Incidence of Opioid Overdose Among Patients Using ER/LA Opioid Analgesics Before and After Implementation of the Class-Wide Opioid Risk Evaluation and Mitigation Strategy
Received 13 June 2019
Accepted for publication 24 December 2019
Published 16 January 2020 Volume 2020:13 Pages 157—169
Checked for plagiarism Yes
Review by Single anonymous peer review
Peer reviewer comments 2
Editor who approved publication: Dr Michael A Überall
Daina B Esposito, 1 M Soledad Cepeda, 2 Crystal N Holick, 1 Caitlin Knox, 1 Vibha CA Desai, 1 Nianya Liu, 1 Shiva-Krishna Vojjala, 1 Jennifer G Lyons, 1 Gregory P Wedin, 3 Stephan Lanes 1 On Behalf of the REMS Program Companies Metrics Subteam
1HealthCore, Inc, Andover, MA, USA; 2Janssen Research and Development, Titusville, NJ, USA; 3Upsher-Smith Laboratories, LLC, Maple Grove, MN, USA
Correspondence: Stephan Lanes
Safety and Epidemiology, HealthCore, Inc., 300 Brickstone Square, 8th Floor, Suite 801A, Andover, MA 01810, USA
Tel +1 302-384-0673
Fax +1 978-247-6650
Introduction: The United States (US) Food and Drug Administration (FDA) required a Risk Evaluation and Mitigation Strategy (REMS) for extended-release and long-acting (ER/LA) opioid analgesics on 09 July 2012.
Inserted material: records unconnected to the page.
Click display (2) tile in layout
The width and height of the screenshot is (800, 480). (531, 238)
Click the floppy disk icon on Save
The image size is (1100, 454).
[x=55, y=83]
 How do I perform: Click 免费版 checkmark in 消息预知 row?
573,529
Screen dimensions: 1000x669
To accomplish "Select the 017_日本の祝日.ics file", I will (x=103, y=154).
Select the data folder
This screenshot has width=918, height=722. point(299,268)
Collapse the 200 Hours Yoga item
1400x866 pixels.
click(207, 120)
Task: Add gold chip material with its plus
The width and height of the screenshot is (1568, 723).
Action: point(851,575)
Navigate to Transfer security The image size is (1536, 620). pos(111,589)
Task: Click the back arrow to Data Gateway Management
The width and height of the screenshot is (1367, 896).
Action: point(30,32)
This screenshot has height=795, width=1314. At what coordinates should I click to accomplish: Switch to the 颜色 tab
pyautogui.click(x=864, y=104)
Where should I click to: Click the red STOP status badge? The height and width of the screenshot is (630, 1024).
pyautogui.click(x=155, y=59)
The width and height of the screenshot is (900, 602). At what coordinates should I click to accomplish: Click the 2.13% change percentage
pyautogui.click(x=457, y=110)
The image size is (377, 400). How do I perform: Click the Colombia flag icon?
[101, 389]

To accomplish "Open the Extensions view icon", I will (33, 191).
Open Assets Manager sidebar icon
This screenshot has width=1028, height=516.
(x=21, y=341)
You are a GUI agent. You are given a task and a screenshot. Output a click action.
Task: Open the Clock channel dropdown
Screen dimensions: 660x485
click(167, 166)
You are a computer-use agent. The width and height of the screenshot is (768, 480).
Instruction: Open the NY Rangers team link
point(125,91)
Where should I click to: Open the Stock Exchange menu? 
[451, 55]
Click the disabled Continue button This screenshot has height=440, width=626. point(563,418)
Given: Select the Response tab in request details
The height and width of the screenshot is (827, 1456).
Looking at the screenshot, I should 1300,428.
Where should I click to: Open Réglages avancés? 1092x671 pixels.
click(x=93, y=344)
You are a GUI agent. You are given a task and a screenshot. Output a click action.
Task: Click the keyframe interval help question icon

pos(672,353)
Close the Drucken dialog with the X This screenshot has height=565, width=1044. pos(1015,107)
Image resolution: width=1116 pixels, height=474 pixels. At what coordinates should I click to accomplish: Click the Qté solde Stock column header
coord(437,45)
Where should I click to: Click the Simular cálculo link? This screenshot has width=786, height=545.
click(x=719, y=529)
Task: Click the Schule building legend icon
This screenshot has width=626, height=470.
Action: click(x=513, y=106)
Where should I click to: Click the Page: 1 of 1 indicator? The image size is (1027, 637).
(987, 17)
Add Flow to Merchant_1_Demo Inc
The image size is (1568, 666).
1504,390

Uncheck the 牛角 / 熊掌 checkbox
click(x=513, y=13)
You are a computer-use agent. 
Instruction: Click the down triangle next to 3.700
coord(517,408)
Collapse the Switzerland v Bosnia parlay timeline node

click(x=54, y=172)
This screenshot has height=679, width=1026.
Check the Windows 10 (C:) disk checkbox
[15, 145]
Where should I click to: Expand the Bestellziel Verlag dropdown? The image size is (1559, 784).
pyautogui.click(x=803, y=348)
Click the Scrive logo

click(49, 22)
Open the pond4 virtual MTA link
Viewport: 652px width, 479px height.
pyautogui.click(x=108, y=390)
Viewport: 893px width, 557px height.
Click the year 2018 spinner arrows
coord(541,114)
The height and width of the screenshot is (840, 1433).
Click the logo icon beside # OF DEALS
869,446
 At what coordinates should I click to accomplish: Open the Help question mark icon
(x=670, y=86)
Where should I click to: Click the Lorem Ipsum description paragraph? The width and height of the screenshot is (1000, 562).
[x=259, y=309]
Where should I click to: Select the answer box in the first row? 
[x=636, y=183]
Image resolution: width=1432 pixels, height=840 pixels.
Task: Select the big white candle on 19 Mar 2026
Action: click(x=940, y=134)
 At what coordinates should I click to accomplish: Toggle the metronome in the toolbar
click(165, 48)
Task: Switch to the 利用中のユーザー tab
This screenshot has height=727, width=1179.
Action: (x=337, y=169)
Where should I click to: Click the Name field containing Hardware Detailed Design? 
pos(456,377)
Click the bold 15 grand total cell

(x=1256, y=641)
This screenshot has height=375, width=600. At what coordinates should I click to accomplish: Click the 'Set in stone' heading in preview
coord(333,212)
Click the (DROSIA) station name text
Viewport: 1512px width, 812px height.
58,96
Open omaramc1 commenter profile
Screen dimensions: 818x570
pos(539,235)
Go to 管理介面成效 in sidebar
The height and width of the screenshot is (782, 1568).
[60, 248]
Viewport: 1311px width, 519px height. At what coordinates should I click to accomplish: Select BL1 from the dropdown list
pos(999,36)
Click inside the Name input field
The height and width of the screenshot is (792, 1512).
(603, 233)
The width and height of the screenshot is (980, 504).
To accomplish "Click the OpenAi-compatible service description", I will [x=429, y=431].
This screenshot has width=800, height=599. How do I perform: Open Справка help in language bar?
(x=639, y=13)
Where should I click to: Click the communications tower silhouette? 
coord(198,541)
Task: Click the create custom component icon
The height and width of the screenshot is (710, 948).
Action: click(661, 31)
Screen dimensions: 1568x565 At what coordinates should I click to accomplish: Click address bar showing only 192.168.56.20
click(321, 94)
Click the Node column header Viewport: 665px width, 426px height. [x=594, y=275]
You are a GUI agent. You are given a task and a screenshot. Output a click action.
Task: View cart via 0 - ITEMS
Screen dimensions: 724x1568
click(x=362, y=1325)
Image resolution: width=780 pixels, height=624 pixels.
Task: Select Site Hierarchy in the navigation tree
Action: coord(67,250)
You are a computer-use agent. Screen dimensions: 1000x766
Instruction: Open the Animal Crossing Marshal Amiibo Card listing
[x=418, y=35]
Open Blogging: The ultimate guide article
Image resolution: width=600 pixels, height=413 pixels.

Methods: This study compared the incidence of opioid overdose before (July 2010-June 2012) and after (July 2013-September 2016) the initiation of the Risk Evaluation and Mitigation Strategy (REMS) for extended-release and long-acting (ER/LA) opioid analgesics. We identified patients with ≥ 1 ER/LA opioid dispensing in either time period in national data from the HealthCore Integrated Research DatabaseSM (HIRD) and in United States (US) Medicaid claims data from four states. We described each population, calculated the incidence rate (IR) of opioid overdose, and assessed crude and propensity score adjusted incidence rate ratios (IRR) comparing the overdose rate after vs before implementation of the REMS.
Results: A total of 121,229 commercially insured and 11,488 Medicaid patients were included in the analysis. Rates of overdose were substantially higher in Medicaid patients than in the commercially insured patients (IR 192.0, 95% confidence interval [CI] 162.60– 225.18 versus 102.60, 95% CI 93.0– 112.93 in the active period). The IRRs for opioid overdose were 1.01 (95% CI 0.87– 1.17) in the commercially insured population and 0.70 (95% CI 0.52– 0.93) in Medicaid.
Conclusion: This leveling off of overdose rates among commercially insured patients and decline among Medicaid patients is encouraging, but it is difficult to disentangle the specific impact of the REMS from many other ongoing initiatives with similar goals.